*TASK STATEMENT*: The answer must be every line from the entries below that contains "agent".

*RECORDS*:
BEGIN

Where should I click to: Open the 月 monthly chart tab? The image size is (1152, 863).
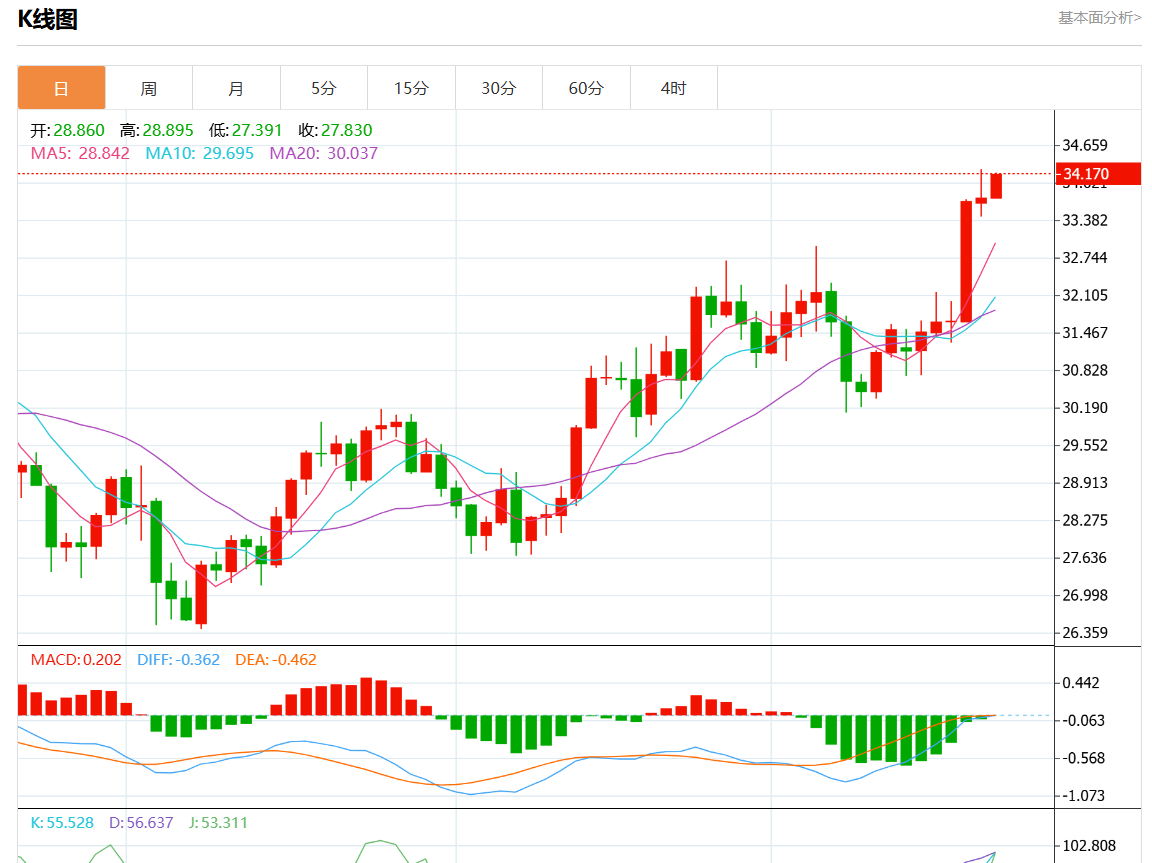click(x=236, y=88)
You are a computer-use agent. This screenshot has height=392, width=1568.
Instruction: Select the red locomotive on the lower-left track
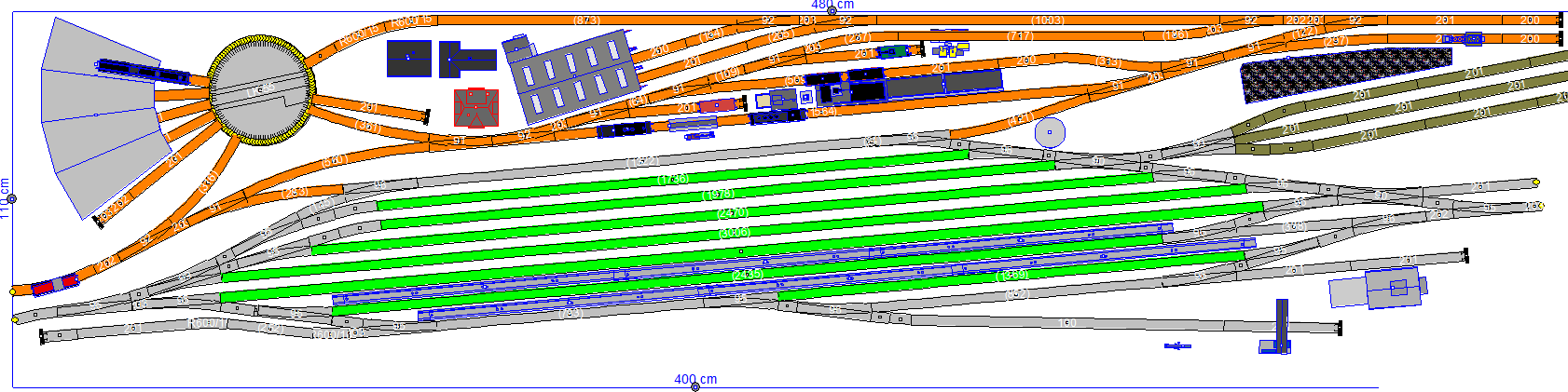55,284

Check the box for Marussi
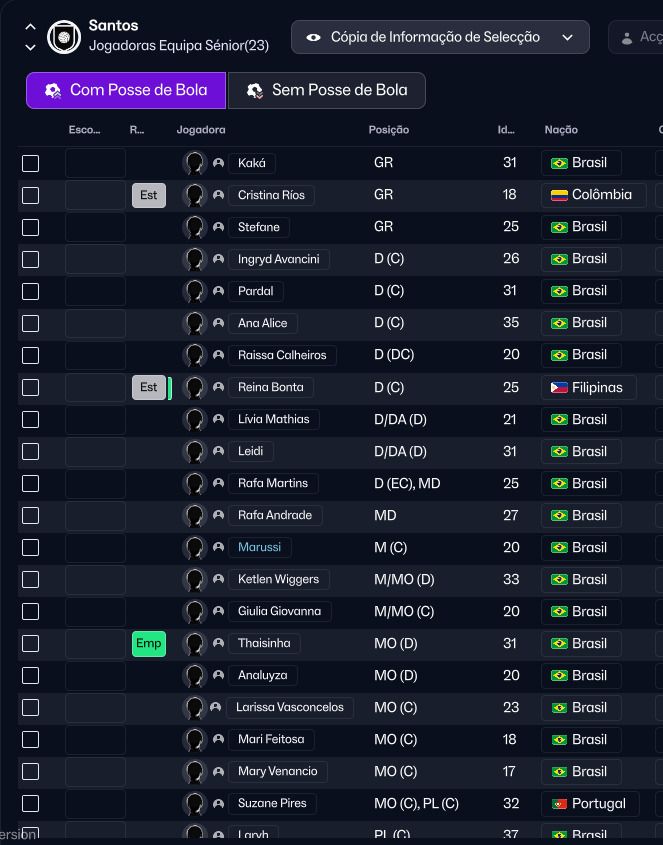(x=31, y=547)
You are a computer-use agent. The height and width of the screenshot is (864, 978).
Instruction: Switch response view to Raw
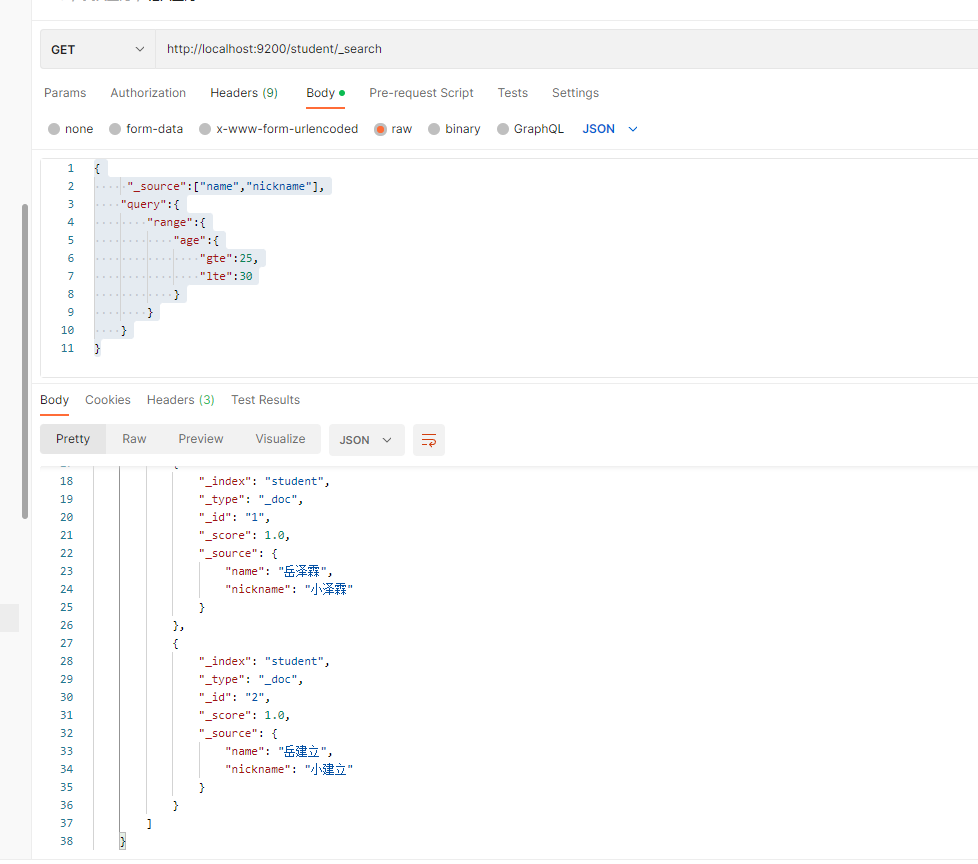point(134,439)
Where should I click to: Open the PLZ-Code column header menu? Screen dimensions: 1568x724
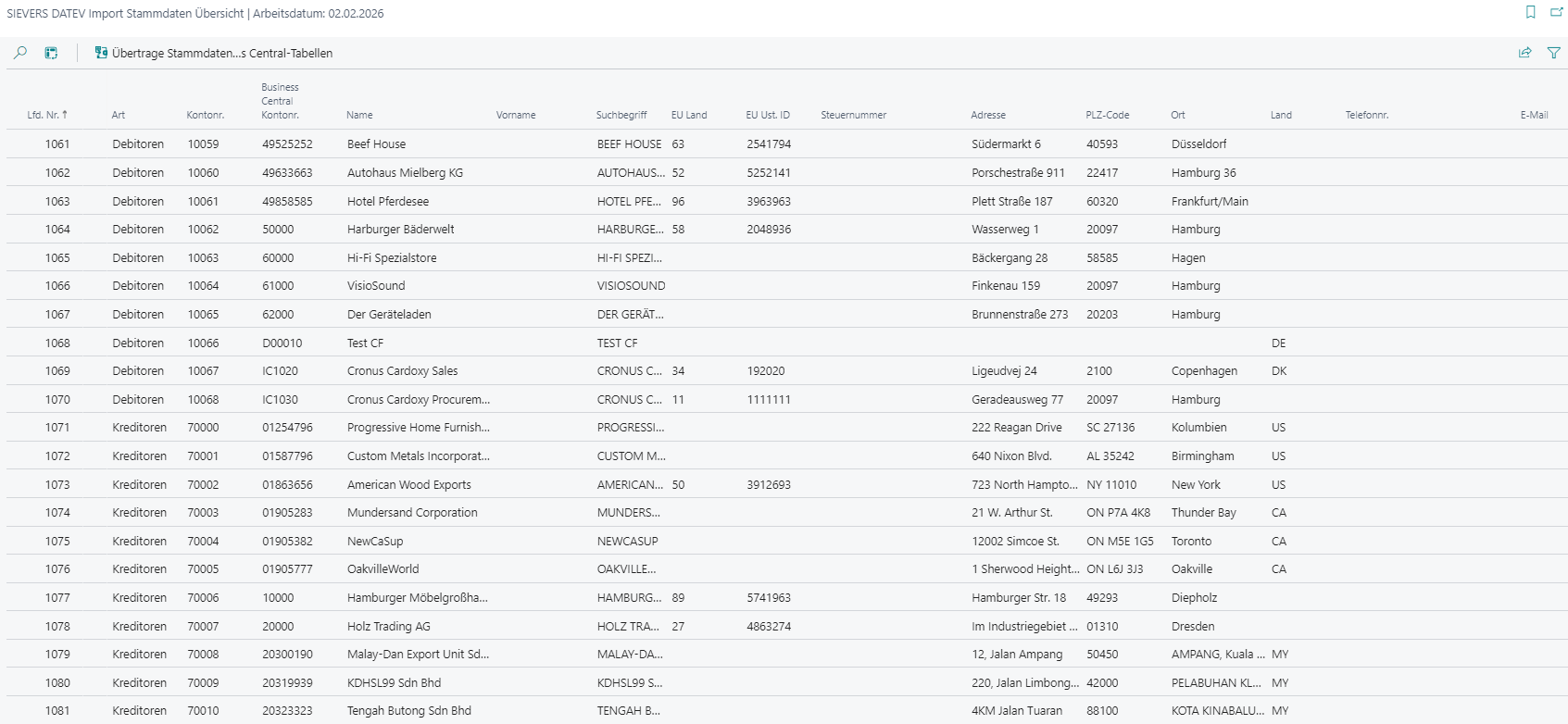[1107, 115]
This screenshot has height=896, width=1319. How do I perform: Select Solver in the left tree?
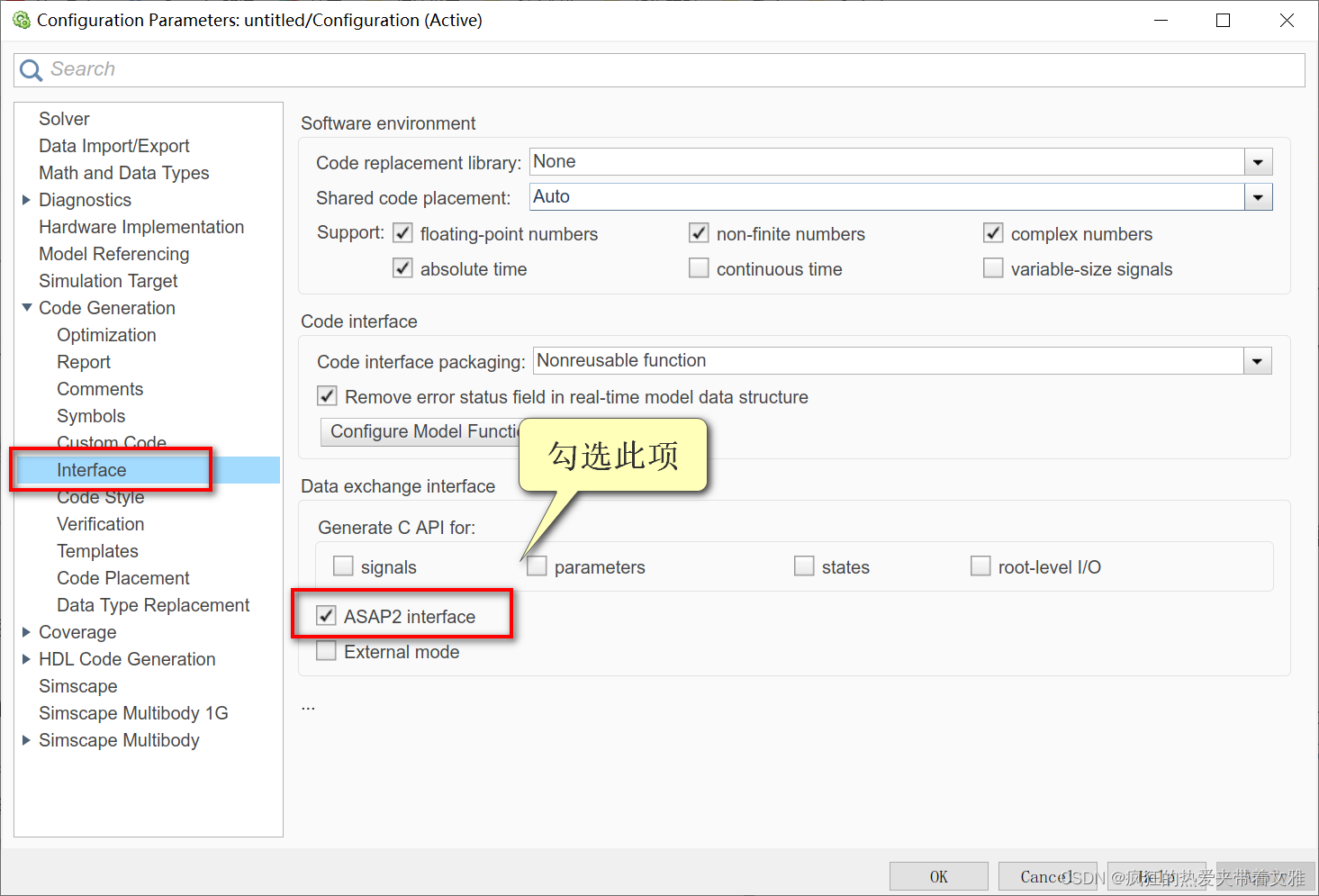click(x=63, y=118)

END

*RESPONSE TO THIS EXERCISE*:
You are a computer-use agent. This screenshot has height=392, width=1568.
You are a computer-use agent. The height and width of the screenshot is (864, 978).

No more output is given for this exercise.